* _What to produce_: Give back the records in full, with every line exactly as it was.

* _Source data_:
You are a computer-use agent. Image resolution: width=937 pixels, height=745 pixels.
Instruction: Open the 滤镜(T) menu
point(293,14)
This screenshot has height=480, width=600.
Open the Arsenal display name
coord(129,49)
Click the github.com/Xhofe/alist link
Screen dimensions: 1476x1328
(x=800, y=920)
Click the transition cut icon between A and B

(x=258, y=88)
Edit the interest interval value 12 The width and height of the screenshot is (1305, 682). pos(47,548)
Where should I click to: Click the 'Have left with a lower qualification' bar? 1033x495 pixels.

* _Output for this task_:
You are a computer-use agent. Image resolution: width=937 pixels, height=745 pixels.
Instruction: Open the 滤镜(T) menu
point(293,14)
This screenshot has height=480, width=600.
Open the Arsenal display name
coord(129,49)
Click the github.com/Xhofe/alist link
Screen dimensions: 1476x1328
(x=800, y=920)
Click the transition cut icon between A and B

(x=258, y=88)
Edit the interest interval value 12 The width and height of the screenshot is (1305, 682). pos(47,548)
Where should I click to: Click the 'Have left with a lower qualification' bar? 1033x495 pixels.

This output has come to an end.